Because swing trading is based on a three-to-five-day short-term price movement, soon-to-expire ATM options are ideal, if expiration is going to take place within a couple of weeks. Most of the time value is gone and option premium value is most likely to mirror stock movement in the money.
The strategy is based on the observation that in general, the market over-reacts to news. So if an earnings report is short by one penny, a stock might lose three or four points. Equally, if the earnings come in five cents above, prices could soar. But in both cases, the price move only lasts a day or two before giving back some of the move. This is where swing traders can do well. Recognizing the greed and panic in the market, swing traders remain cool and collected, and play off the exaggerated price movements caused by crowd mentality.
The tendency to overreact is the key to swing trading. Traders who swing trade work opposite of the majority and take advantage of the emotional way others trade. They look for clear reversals of four types:
1. Narrow-range days (NRDs), those days with little or no distance between open and close. The NRD often shows up after a short-term uptrend or downtrend and often precedes a sharp reversal.
2. Reversal days, those sessions that go up after three or more down days, or that go down after three or more up days.
3. Volume spikes, days in which the trading volume is abnormally high.

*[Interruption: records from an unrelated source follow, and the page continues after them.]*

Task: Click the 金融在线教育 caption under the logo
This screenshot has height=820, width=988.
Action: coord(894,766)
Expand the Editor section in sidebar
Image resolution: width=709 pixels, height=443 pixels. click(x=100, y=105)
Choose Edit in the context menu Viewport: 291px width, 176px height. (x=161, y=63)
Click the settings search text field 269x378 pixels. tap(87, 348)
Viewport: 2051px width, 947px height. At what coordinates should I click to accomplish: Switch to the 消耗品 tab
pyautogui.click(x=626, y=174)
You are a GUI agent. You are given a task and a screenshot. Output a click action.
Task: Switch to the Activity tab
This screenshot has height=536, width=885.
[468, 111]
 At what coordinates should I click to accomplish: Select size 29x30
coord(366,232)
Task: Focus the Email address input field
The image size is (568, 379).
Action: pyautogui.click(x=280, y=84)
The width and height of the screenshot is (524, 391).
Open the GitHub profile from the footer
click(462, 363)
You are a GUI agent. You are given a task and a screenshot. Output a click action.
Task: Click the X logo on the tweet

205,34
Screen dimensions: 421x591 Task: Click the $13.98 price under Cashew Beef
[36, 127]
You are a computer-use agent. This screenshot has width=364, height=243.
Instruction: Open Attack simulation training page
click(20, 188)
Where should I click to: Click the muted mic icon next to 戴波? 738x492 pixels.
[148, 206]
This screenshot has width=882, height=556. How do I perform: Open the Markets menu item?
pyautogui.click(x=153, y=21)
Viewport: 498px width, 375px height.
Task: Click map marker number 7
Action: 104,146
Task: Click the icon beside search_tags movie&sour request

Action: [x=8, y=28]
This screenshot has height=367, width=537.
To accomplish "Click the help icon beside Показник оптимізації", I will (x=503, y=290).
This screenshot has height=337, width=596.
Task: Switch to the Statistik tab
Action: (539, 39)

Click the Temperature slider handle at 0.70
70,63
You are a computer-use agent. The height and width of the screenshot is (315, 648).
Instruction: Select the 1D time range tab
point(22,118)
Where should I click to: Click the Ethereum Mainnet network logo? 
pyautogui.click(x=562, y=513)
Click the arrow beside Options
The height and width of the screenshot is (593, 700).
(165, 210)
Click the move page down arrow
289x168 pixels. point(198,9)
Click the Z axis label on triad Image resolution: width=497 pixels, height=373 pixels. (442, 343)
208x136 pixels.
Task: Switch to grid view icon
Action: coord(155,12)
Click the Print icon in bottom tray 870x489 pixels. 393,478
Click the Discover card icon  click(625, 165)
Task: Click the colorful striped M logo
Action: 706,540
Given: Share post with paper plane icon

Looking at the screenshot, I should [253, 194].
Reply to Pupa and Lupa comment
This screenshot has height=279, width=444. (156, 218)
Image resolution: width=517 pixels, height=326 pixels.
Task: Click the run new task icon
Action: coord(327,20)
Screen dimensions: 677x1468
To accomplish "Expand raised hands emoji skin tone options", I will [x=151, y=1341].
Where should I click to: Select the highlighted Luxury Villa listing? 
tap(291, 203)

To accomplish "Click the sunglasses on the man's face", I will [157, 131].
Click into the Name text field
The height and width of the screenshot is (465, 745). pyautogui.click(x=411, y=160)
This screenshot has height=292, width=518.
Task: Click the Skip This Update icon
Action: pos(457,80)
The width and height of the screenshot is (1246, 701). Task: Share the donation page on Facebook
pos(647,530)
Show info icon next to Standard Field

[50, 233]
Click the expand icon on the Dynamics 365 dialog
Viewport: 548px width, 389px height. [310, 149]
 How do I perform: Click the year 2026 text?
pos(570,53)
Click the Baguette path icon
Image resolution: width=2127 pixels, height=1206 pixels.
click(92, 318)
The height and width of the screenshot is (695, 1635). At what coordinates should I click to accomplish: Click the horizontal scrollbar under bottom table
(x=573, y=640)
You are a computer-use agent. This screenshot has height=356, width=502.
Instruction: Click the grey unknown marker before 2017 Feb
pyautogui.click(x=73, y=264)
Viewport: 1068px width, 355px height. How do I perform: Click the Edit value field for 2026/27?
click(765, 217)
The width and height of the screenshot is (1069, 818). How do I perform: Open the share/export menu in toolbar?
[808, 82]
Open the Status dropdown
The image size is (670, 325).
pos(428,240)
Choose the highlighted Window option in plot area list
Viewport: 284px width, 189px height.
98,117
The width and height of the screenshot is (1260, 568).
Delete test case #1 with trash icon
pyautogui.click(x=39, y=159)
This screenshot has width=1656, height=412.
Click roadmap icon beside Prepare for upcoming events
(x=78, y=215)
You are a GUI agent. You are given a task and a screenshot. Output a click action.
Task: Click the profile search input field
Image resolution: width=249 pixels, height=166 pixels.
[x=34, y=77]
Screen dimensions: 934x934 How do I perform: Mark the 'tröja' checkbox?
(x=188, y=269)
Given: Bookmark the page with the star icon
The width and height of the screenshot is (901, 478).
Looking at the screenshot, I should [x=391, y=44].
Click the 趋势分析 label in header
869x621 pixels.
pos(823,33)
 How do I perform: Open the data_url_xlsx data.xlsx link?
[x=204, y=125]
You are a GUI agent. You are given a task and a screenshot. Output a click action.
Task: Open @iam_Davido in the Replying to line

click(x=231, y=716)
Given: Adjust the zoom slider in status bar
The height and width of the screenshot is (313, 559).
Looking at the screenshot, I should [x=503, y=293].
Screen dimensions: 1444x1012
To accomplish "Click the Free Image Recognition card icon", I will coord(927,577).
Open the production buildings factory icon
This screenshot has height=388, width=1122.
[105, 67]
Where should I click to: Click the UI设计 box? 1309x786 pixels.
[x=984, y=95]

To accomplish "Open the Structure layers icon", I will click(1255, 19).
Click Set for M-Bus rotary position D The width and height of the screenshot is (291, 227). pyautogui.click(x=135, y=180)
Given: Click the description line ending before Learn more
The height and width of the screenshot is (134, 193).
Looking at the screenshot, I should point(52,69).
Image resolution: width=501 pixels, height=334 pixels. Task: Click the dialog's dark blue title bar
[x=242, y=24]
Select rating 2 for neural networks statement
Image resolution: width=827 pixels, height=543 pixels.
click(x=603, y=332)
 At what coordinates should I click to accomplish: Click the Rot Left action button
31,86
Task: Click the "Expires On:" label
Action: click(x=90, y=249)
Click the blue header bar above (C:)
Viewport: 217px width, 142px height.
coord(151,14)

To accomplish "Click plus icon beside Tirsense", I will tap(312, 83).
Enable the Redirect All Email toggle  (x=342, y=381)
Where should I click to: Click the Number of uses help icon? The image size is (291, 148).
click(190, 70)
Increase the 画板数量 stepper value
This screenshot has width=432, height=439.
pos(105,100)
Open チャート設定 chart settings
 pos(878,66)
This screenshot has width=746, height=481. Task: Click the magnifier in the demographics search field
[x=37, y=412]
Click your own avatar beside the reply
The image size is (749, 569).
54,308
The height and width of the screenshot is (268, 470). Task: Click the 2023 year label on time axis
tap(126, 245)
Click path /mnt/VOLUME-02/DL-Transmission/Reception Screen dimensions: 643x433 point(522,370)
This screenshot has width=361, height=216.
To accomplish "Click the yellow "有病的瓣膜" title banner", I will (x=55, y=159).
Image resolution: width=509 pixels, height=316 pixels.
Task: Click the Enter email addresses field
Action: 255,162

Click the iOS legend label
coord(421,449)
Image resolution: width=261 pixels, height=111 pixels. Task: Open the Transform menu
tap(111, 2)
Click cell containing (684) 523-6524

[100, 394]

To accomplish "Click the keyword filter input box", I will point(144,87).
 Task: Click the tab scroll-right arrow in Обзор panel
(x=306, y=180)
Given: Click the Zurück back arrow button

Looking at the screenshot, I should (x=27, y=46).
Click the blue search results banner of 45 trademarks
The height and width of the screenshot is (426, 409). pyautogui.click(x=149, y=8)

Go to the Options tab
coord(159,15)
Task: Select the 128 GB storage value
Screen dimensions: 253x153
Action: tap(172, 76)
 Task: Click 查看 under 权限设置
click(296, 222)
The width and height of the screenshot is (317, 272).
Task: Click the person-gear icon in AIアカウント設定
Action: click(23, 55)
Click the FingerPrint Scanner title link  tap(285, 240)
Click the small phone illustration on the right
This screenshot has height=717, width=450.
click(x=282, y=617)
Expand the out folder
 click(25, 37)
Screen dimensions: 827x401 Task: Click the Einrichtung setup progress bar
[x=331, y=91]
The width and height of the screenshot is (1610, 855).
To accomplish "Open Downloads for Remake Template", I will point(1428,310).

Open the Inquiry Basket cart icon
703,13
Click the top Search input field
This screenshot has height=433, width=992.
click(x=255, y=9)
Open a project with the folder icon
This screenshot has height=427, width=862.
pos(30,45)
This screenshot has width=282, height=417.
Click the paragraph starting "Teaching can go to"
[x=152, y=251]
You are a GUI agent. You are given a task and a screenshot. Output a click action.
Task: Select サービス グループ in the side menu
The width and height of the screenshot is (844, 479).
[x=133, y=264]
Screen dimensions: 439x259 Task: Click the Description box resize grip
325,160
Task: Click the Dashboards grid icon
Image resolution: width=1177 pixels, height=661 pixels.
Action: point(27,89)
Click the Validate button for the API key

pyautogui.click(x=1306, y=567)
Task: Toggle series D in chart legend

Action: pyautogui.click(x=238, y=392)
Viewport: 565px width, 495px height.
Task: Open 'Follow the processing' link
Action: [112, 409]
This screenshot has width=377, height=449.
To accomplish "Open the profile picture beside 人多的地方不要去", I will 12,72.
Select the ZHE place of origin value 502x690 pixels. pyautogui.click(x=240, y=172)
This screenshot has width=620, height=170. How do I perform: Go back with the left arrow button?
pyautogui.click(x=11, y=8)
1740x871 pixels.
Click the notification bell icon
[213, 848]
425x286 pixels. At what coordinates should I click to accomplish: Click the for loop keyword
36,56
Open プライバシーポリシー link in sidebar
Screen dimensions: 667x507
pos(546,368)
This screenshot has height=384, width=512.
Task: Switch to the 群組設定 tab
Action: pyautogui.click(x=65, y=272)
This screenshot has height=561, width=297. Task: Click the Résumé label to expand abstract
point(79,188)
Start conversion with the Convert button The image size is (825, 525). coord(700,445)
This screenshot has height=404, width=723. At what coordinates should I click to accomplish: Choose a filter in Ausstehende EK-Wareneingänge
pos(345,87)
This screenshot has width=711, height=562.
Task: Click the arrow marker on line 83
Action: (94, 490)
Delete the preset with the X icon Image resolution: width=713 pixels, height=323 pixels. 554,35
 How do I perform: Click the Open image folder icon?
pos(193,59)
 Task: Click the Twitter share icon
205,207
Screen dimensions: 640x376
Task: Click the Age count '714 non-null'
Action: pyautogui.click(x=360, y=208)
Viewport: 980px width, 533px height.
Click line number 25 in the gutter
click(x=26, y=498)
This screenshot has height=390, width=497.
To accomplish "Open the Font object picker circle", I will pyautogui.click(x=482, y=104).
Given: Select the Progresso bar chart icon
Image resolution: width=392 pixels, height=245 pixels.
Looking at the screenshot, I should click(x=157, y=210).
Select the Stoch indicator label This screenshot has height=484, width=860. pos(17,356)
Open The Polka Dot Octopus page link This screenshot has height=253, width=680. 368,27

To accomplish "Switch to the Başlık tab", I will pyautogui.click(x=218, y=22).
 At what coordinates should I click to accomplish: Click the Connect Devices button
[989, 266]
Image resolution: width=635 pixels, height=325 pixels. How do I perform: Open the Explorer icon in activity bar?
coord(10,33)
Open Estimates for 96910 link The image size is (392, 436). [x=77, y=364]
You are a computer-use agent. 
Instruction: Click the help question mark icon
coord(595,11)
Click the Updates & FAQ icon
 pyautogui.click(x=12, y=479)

This is a sign that something is changing, usually the direction of price.
4. Price gaps. Gaps in one direction often signal a new move in the same direction.
When any two of these signals happen at the same time, it is a strong reversal signal. This is made even stronger when the turnaround is near resistance (for uptrends about to turn) or support (for downtrends about to turn).
Options close to expiration deserve a close look. Anyone trading options should know exactly how they work; however, options provide many benefits and expose you to potentially fast profits for very little risk.